Data extracted from a collection
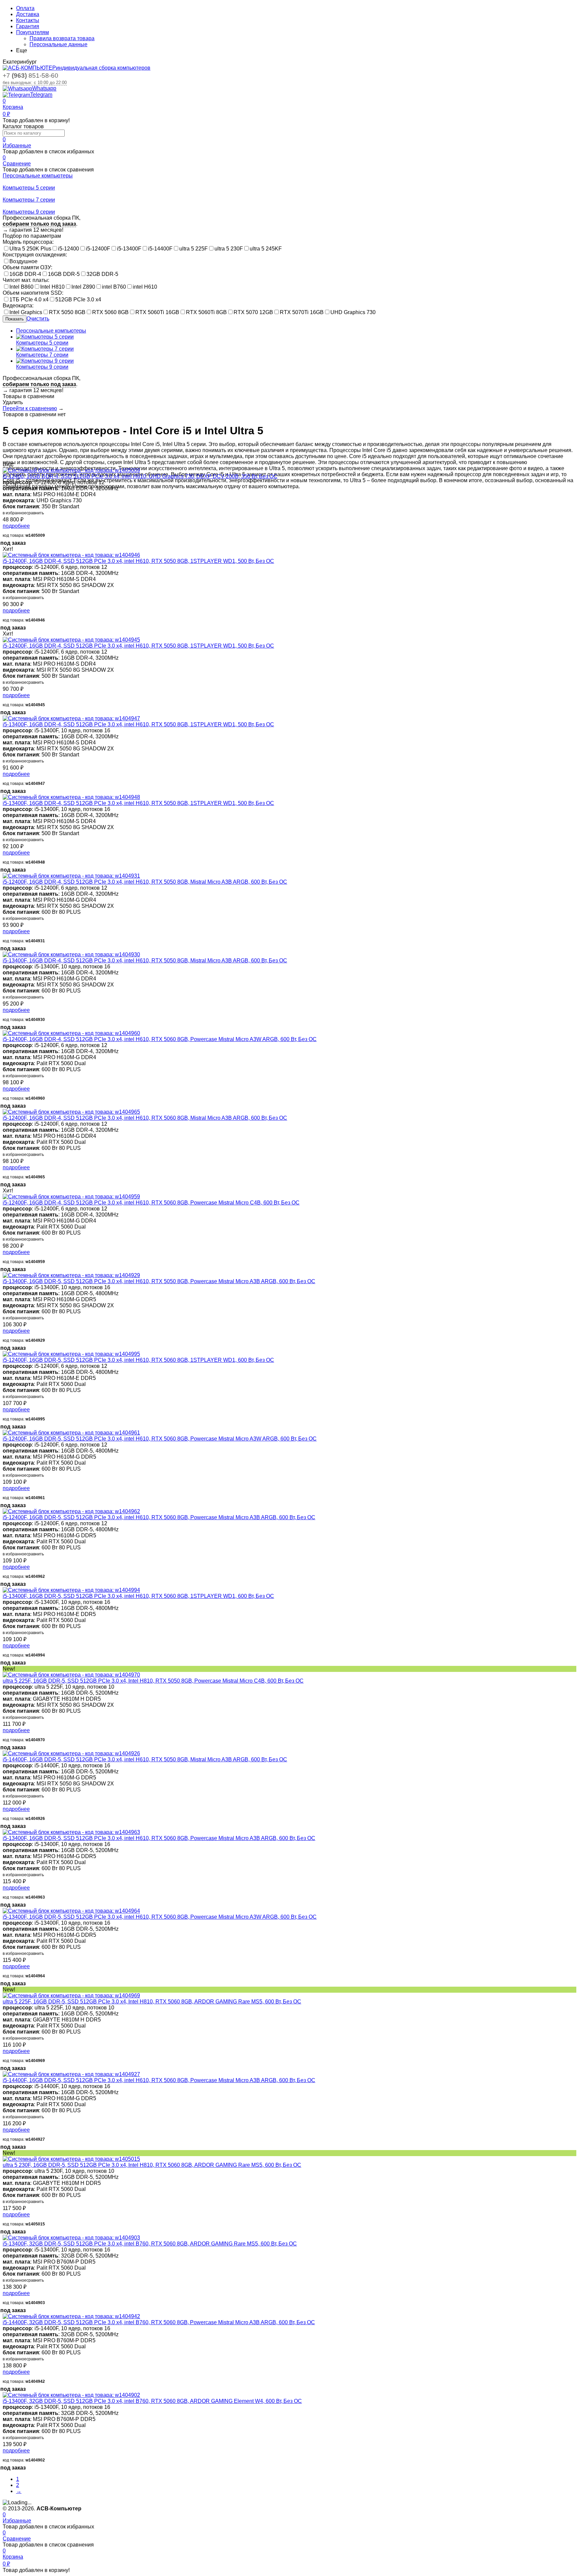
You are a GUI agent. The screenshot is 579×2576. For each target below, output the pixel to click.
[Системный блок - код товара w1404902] (71, 2395)
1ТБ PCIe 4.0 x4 (29, 299)
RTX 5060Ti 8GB (206, 312)
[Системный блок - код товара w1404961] (71, 1433)
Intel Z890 (83, 287)
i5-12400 (68, 248)
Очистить (37, 318)
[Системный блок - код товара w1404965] (71, 1112)
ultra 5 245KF (266, 248)
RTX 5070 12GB (253, 312)
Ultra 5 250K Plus (30, 248)
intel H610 (145, 287)
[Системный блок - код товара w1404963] (71, 1832)
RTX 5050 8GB (67, 312)
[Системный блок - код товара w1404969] (71, 1995)
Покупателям (32, 32)
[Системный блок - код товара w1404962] (71, 1511)
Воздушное (23, 261)
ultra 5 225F (193, 248)
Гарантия (27, 26)
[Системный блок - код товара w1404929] (71, 1275)
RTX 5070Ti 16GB (302, 312)
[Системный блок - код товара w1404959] (71, 1196)
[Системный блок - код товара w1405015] (71, 2159)
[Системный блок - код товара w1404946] (71, 555)
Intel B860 (21, 287)
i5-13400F (129, 248)
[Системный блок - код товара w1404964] (71, 1911)
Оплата (25, 8)
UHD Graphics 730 (353, 312)
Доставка (27, 14)
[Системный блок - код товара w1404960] (71, 1033)
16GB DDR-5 (64, 274)
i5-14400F (160, 248)
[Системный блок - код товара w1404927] (71, 2074)
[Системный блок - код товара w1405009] (71, 470)
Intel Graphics (25, 312)
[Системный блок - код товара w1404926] (71, 1753)
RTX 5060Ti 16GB (157, 312)
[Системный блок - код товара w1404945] (71, 640)
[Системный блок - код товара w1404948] (71, 797)
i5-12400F (98, 248)
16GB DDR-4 (25, 274)
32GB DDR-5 (102, 274)
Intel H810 (52, 287)
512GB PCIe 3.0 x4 (78, 299)
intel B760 (114, 287)
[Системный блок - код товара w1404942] (71, 2316)
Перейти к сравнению (30, 408)
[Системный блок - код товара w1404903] (71, 2237)
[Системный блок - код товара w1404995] (71, 1354)
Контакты (27, 20)
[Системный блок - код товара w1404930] (71, 954)
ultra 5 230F (228, 248)
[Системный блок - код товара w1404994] (71, 1590)
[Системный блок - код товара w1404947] (71, 718)
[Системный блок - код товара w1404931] (71, 876)
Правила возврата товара (61, 38)
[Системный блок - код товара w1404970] (71, 1675)
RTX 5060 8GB (110, 312)
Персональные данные (58, 44)
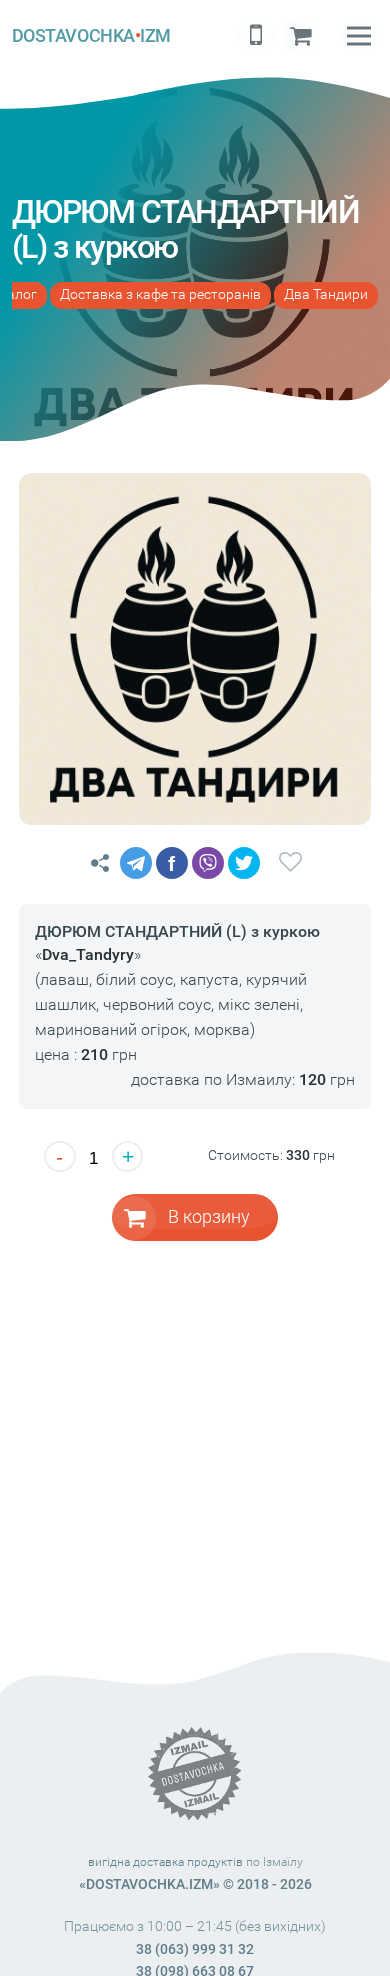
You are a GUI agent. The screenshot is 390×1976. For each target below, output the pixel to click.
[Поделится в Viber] (208, 863)
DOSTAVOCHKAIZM (91, 35)
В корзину (209, 1216)
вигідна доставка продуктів (165, 1862)
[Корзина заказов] (301, 36)
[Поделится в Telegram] (136, 863)
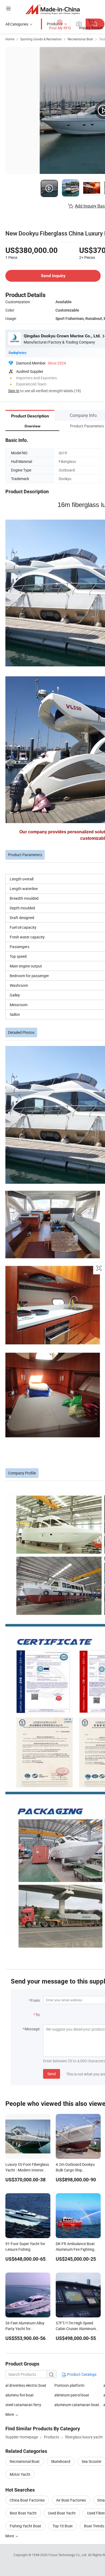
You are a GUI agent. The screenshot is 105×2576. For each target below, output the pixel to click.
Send (51, 2073)
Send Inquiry (53, 275)
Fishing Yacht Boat (25, 2525)
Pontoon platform (69, 2385)
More (10, 2535)
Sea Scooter (92, 2461)
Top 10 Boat (62, 2525)
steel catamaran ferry (23, 2404)
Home (9, 39)
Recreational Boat (80, 39)
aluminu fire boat (19, 2395)
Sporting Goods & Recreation (41, 39)
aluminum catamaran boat (76, 2404)
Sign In (13, 390)
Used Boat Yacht (62, 2513)
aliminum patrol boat (71, 2395)
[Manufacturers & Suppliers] (53, 9)
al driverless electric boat (25, 2385)
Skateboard (60, 2461)
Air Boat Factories (71, 2500)
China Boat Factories (27, 2500)
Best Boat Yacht (23, 2513)
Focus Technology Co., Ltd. (68, 2555)
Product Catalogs (81, 2374)
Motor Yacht (20, 2474)
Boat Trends (94, 2525)
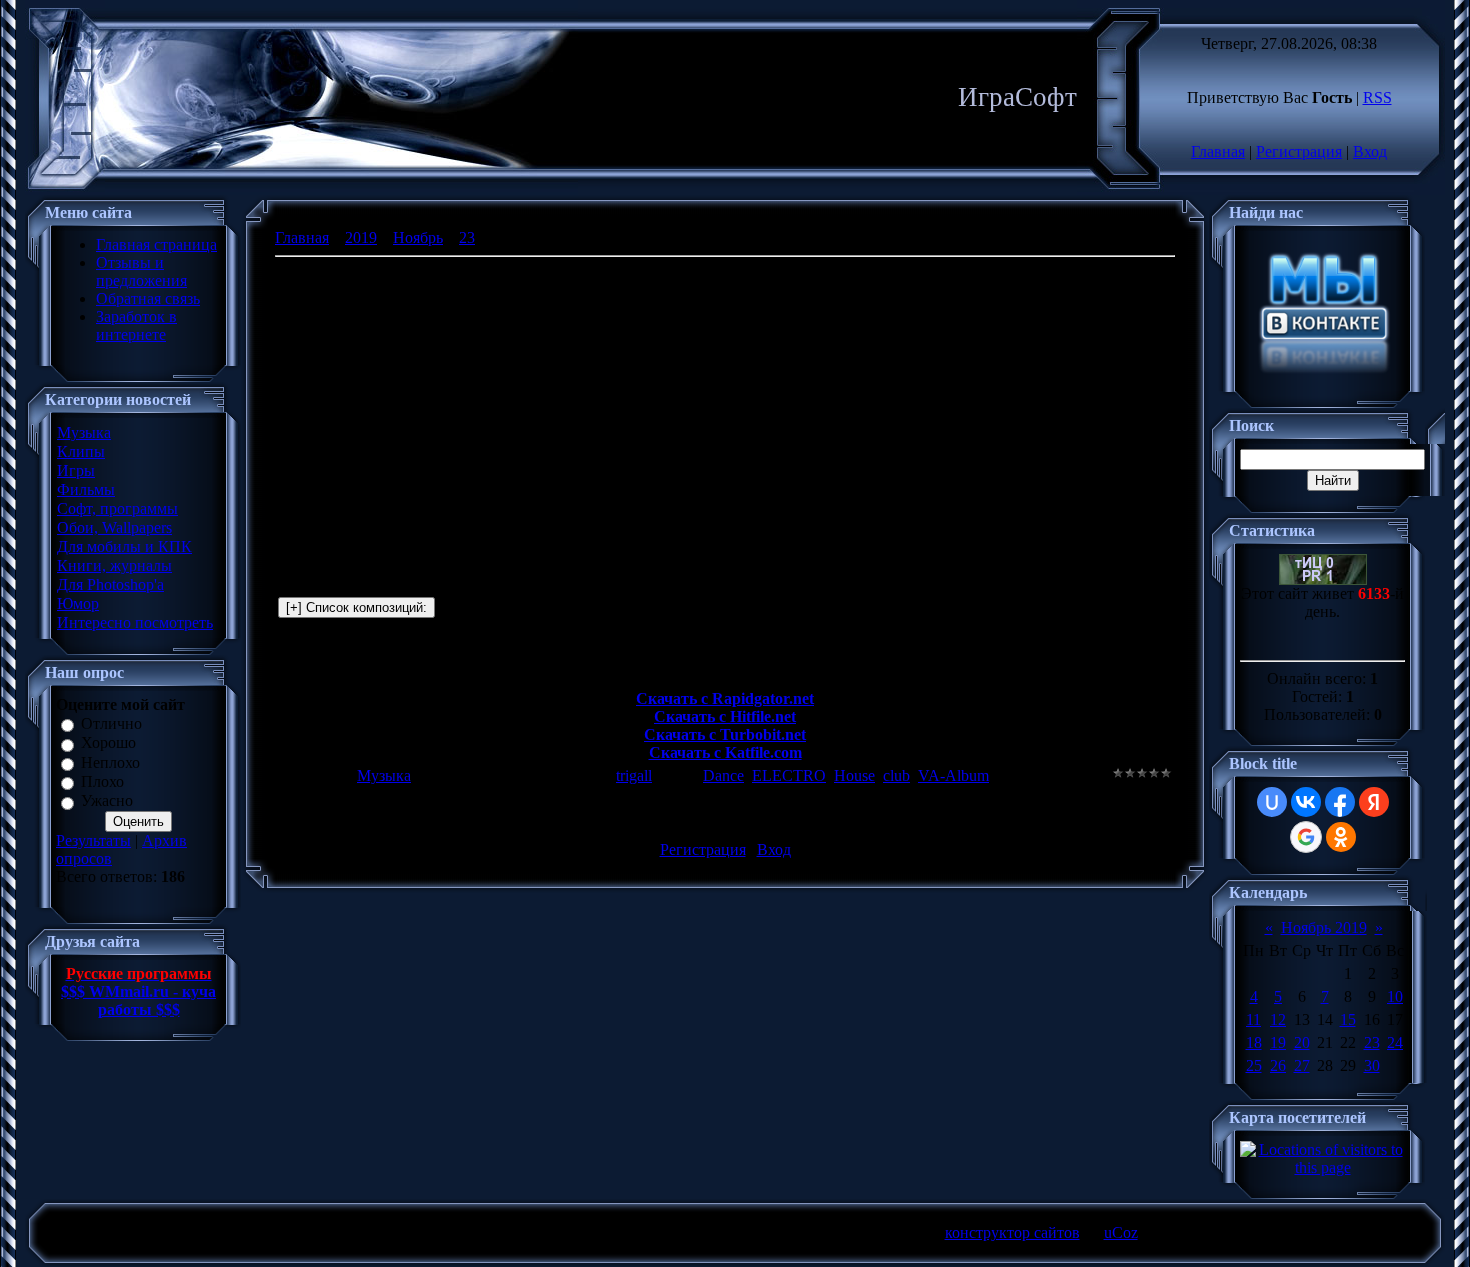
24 (1395, 1042)
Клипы (81, 451)
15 (1348, 1019)
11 (1253, 1019)
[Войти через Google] (1306, 837)
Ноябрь (418, 237)
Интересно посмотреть (135, 622)
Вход (1370, 151)
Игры (76, 470)
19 (1278, 1042)
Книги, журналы (114, 565)
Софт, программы (117, 508)
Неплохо (110, 762)
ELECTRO (789, 775)
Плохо (102, 781)
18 (1254, 1042)
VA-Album (953, 775)
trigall (634, 775)
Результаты (93, 840)
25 (1254, 1065)
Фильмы (86, 489)
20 (1302, 1042)
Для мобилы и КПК (124, 546)
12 (1278, 1019)
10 (1395, 996)
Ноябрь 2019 (1324, 927)
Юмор (78, 603)
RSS (1377, 97)
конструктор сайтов (1012, 1232)
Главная (1218, 151)
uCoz (1121, 1232)
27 (1302, 1065)
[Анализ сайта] (1323, 579)
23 (467, 237)
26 (1278, 1065)
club (896, 775)
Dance (723, 775)
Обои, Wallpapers (114, 527)
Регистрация (1299, 151)
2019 (361, 237)
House (854, 775)
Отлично (111, 723)
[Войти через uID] (1272, 802)
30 (1372, 1065)
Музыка (84, 432)
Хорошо (108, 743)
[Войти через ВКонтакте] (1306, 802)
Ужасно (107, 801)
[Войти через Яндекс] (1374, 802)
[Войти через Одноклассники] (1341, 837)
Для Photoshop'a (110, 584)
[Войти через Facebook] (1340, 802)
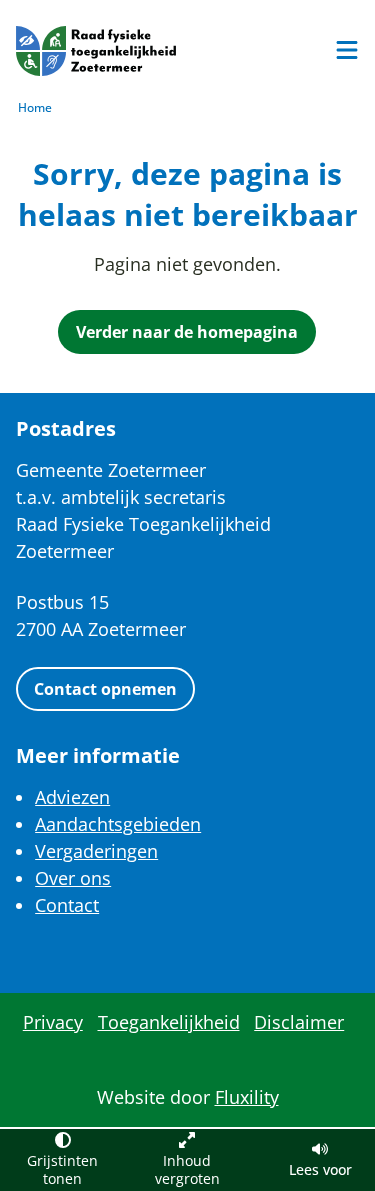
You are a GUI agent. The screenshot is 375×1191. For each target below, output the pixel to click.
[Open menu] (347, 50)
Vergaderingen (96, 851)
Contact (67, 905)
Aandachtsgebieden (118, 824)
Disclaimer (299, 1022)
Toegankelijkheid (169, 1022)
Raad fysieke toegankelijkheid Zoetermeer (96, 51)
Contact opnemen (105, 689)
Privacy (53, 1022)
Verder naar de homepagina (187, 332)
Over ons (73, 878)
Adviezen (72, 797)
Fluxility (247, 1097)
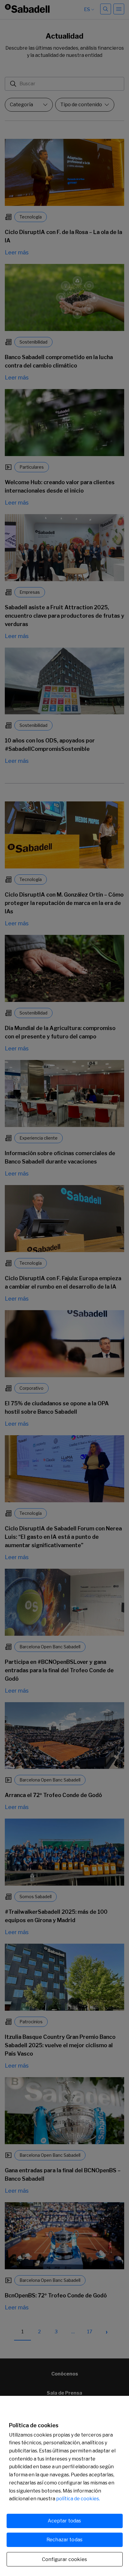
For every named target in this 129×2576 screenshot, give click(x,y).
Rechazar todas (64, 2539)
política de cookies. (78, 2498)
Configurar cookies (64, 2559)
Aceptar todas (64, 2521)
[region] (64, 2486)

WORK REQUIRED: For every line of the records that has the word "через" in it, make a copy.

WRITTEN SOLUTION:
[Войти через Google] (1306, 837)
[Войти через uID] (1272, 802)
[Войти через ВКонтакте] (1306, 802)
[Войти через Яндекс] (1374, 802)
[Войти через Одноклассники] (1341, 837)
[Войти через Facebook] (1340, 802)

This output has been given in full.